Oral contraceptive pills
Explanation
OCPs are increasing her estrogen levels, which increases her thyroxine-binding globulin (TBG), resulting in an elevated total T4 but still a normal FT4. Because she is euthyroid, her TSH is normal as well.

56
Q

Intrauterine growth restriction
Fasting hypoglycemia
Postprandial hyperglycemia with profound insulin resistance
Serum insulin levels are 100× normal.
Acanthosis nigricans
Death is common before 1 year of age.
What is the syndrome with these characteristics?

A

Donohue syndrome (a.k.a. leprechaunism)
Explanation
Donohue syndrome is a rare syndrome with the listed characteristics. The profound insulin resistance is usually caused by mutation or deletion of both insulin receptor genes.

57
Q

What urine test should be done to detect signs of kidney disease in patients with diabetes?

A

Urine microalbumin
Explanation
The American Diabetes Association (ADA) screening guidelines recommend annual urine albumin excretion testing, starting 5 years after diagnosis. Per the ADA guidelines, treat patients who have ­persistent micro- or macroalbuminuria with angiotensin-converting enzyme (ACE) inhibitors or angiotensin II receptor blockers (ARBs)

58
Q

A 4-year-old girl presents with vaginal bleeding. You note that she has very large café au lait spots, and bone radiographs show fibrous dysplasia of the skeletal system.

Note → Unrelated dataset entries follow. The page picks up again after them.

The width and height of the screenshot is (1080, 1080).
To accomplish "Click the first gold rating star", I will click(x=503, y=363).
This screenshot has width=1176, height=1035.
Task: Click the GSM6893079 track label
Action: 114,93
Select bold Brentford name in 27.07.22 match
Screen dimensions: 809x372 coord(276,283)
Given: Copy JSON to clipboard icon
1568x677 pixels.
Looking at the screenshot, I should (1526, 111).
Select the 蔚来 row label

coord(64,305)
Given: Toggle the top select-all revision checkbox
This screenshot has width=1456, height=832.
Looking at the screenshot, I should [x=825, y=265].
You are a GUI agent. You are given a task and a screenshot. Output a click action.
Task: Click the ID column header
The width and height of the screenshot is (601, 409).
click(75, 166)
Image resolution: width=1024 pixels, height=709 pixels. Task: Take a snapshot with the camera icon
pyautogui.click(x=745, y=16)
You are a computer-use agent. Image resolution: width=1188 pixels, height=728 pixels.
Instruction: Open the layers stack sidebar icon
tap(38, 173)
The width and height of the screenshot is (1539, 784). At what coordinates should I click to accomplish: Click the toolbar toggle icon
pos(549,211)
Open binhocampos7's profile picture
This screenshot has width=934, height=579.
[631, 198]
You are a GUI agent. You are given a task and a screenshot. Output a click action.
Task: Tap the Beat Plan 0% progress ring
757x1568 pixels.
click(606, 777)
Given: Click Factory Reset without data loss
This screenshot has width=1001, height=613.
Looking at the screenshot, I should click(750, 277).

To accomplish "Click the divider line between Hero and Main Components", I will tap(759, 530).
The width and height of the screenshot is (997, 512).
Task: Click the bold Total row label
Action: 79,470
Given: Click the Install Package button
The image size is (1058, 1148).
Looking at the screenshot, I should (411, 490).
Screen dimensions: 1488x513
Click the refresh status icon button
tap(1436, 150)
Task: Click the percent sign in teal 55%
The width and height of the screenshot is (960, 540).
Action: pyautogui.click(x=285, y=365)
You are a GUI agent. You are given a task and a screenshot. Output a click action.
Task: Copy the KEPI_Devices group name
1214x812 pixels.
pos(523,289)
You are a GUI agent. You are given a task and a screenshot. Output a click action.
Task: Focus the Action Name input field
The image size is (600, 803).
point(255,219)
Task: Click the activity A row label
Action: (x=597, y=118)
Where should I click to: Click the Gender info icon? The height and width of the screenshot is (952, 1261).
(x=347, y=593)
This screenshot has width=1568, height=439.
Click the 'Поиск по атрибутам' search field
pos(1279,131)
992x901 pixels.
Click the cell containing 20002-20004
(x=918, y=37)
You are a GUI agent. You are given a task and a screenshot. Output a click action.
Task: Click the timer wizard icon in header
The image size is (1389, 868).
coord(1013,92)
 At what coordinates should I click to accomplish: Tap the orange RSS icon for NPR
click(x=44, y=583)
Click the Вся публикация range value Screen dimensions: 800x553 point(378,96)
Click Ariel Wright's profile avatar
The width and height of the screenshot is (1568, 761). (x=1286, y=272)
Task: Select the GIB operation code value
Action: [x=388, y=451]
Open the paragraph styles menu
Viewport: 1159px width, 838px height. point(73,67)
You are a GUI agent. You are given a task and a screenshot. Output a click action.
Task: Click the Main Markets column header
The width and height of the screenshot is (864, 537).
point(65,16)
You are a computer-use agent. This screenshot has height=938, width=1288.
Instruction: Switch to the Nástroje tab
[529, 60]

What is the most likely diagnosis?

A

McCune-Albright syndrome (MAS)
Explanation
In girls, MAS presents with early vaginal bleeding (the classic endocrine presentation for this syndrome). These girls have markedly enlarged ovaries and cysts. There is evidence of autonomous endocrine hyperfunction due to a missense mutation in the alpha subunit of the stimulatory G protein. The glands work independently, and there is no feedback loop. Clinically, you can see activation of all G-protein–coupled receptors: TSH, FSH, LH, GHRH, and ACTH receptors.

59
Q

A child presents with:

Retinitis pigmentosa
Obesity
Intellectual disability
Polydactyly
Genital hypoplasia with hypogonadism
What syndromes present with these findings?

A

Laurence-Moon and Bardet-Biedl syndromes
Explanation
With regard to these syndromes, remember the retinitis pigmentosa with hypogonadism.

60
Q

A 17-year-old girl presents with:

Increased pigmentation of her hands and face, particularly in the creases of her palms
Increased pigmentation is also especially prominent around her umbilicus, axilla, and nipples.
Anorexia
Fatigue
Nausea and vomiting without diarrhea
Salt craving
Weakness
What is the most likely diagnosis?

A

Answer
Primary adrenal insufficiency (a.k.a. Addison disease)
Explanation
Primary adrenal insufficiency (a.k.a. Addison disease) is the most common etiology of adrenal insufficiency and is predominantly caused by autoimmune destruction of the adrenal cortex, with antiadrenal antibodies detected in the plasma. The diagnostic key here is the increased pigmentation, which is due to excess proopiomelanocortin (POMC), a precursor polypeptide for ACTH and melanocyte-stimulating hormone (MSH). In adrenal insufficiency, the low cortisol causes an increase in POMC, and having increased ACTH and MSH results in hyperpigmentation. Salt craving is also a classic finding.